*Ausgewählter Auszug*
Weil Du so schlecht stillhalten kannst?

Lightbody: Doch, kann ich, aber ich wollte nicht. Wenn da was wäre, wofür ich gerne eine Pause machen würde, würde ich das ja tun. Aber da ist nichts, ich habe kein Kind, zu dem ich möchte - also mache ich so viel Musik, wie nur möglich ist. Deshalb war das der perfekte Zeitpunkt für die Tired-Pony-Aufnahmen.

Ist das Projekt ein großer Spielplatz für Euch alle?

Lightbody: Es ist vor allem kein Projekt mehr. Das war es nur, solange ich darüber nachgedacht habe. Als wir gemeinsam ins Studio gingen, wurde Tired Pony sofort am ersten Tag zur Band.

Peter Buck: Mit Leuten, die improvisieren können ... da hatte ich wirklich Lust drauf. Für mich war es reizvoll, nur acht Tage Zeit zu haben für ein Album. Diese Art zu arbeiten, kenne ich bei R.E.M. nicht. Es musste nichts dazugefügt werden, auch keine zweite Single - herrlich!

*Gestellte Aufgabe 1*
Fasse den Absatz aus dem Auszug über Tired Pony, der mit „Peter Buck: Mit Leuten“ beginnt, als Stichpunktliste zusammen und behalte die wesentlichen Aussagen bei.
*Gestellte Aufgabe 2*
Wann wurde Tired Pony laut dem Auszug über Tired Pony zur Band?
*Gestellte Aufgabe 3*
Knüpfe bitte an den Auszug über Tired Pony an und führe ihn nach dem letzten Satz weiter.
Die Daten braucht man dafür nicht.

*Material*
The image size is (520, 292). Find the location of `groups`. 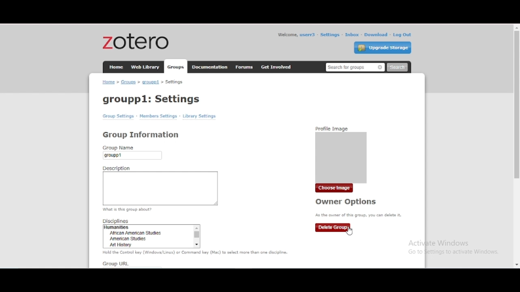

groups is located at coordinates (175, 67).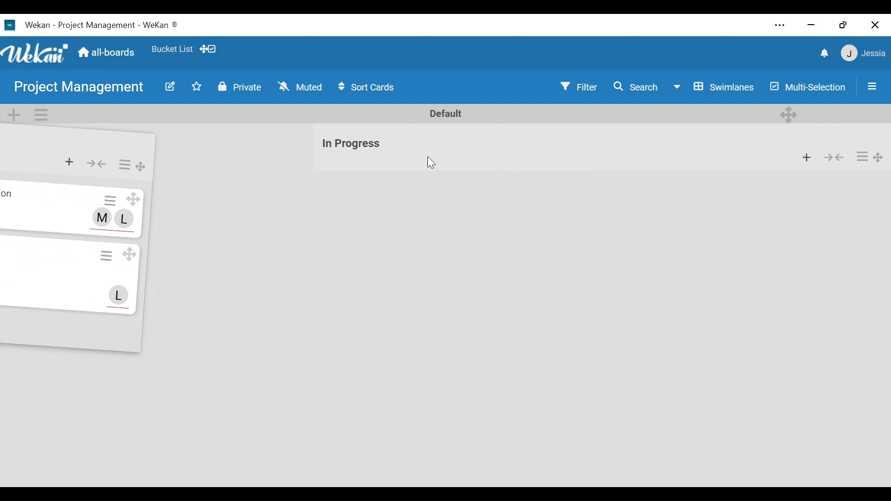  I want to click on Add card to the top of list, so click(69, 162).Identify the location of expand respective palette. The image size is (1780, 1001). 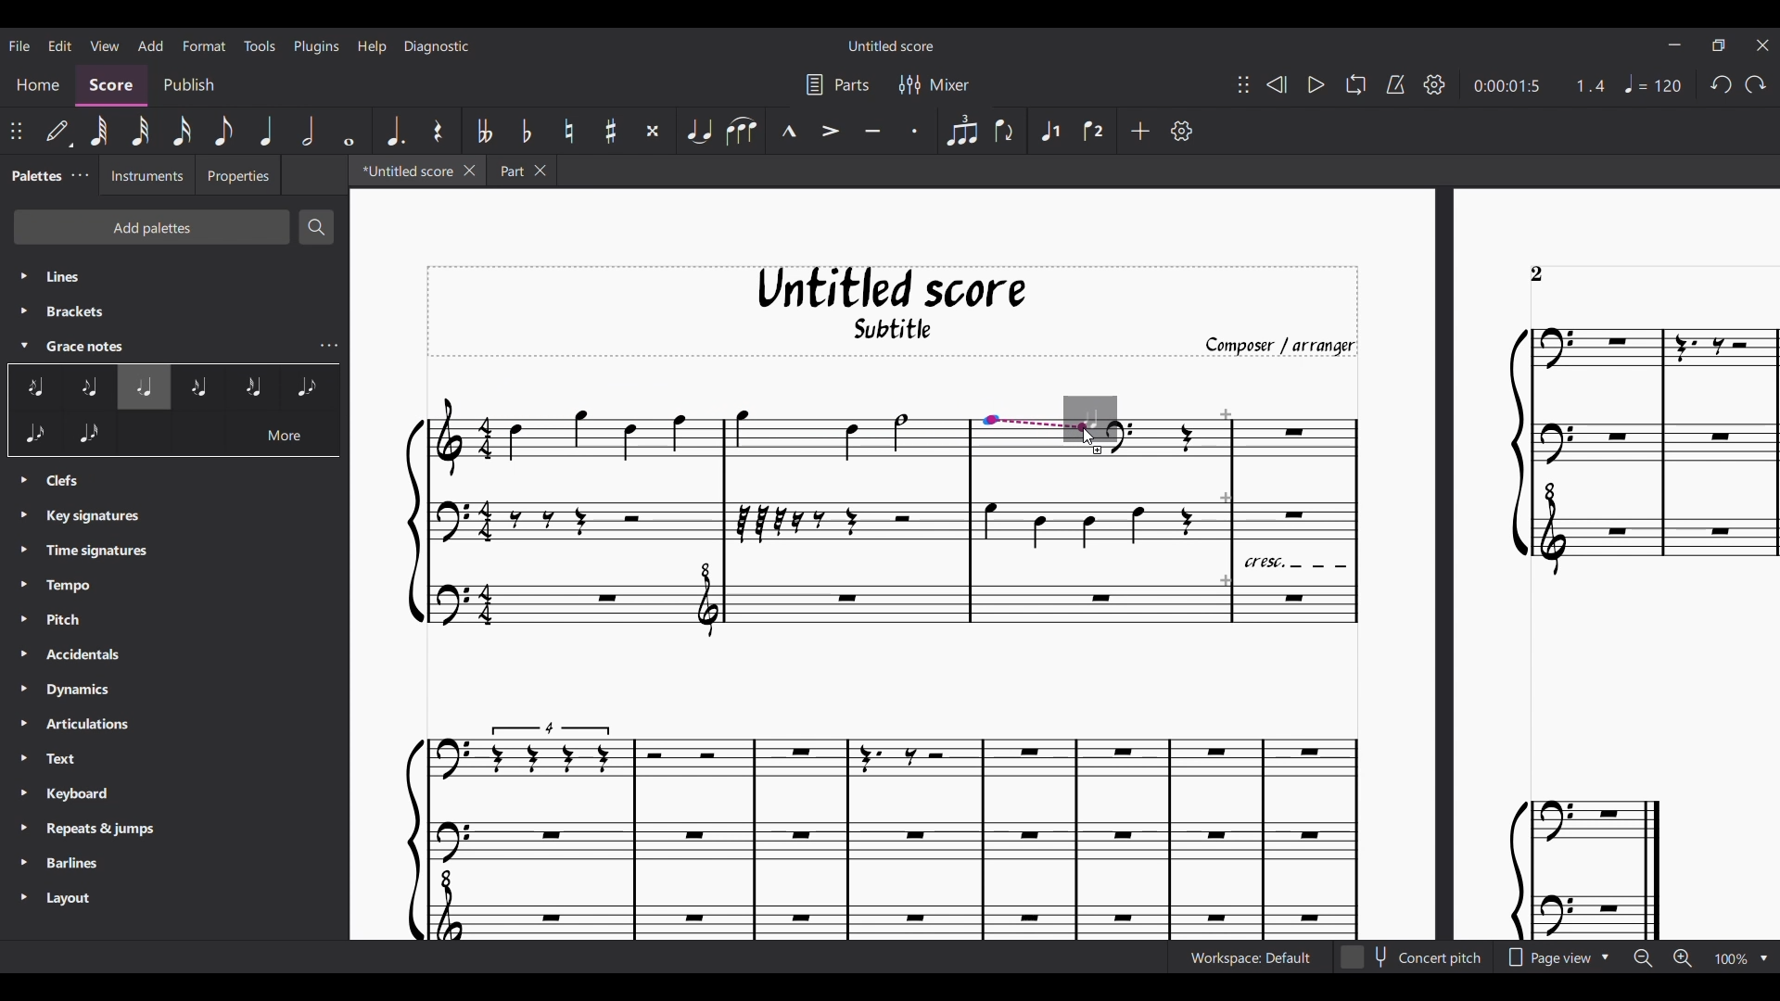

*Antwort 1*
- Lust auf die Arbeit mit Leuten, die improvisieren können
- Reizvoll: nur acht Tage Zeit für ein Album
- Diese Arbeitsweise kennt er bei R.E.M. nicht
- Nichts musste hinzugefügt werden, auch keine zweite Single

*Antwort 2*
Sofort am ersten Tag, als sie gemeinsam ins Studio gingen.

*Antwort 3*
Tired Pony - B

Es war also schön, mal nicht ganz so perfekt sein zu müssen?

Buck: Perfektionismus war nie ein Ziel bei mir. Ich finde es albern, als Band danach zu streben. Musik bedeutet für mich immer eine Freiheit zu haben, die man im wirklichen Leben privat nicht hat. Also, ich lass nicht alles stehen und liegen und hau mal eben für eine Woche nach Tahiti ab. Ich habe einen Alltag. Auch bei R.E.M. bin ich der, der alles locker hält. Ich bin ein schneller Arbeiter, und ich schätze mal, deswegen wurde ich auch hier angeheuert.

Stimmt das, Gary?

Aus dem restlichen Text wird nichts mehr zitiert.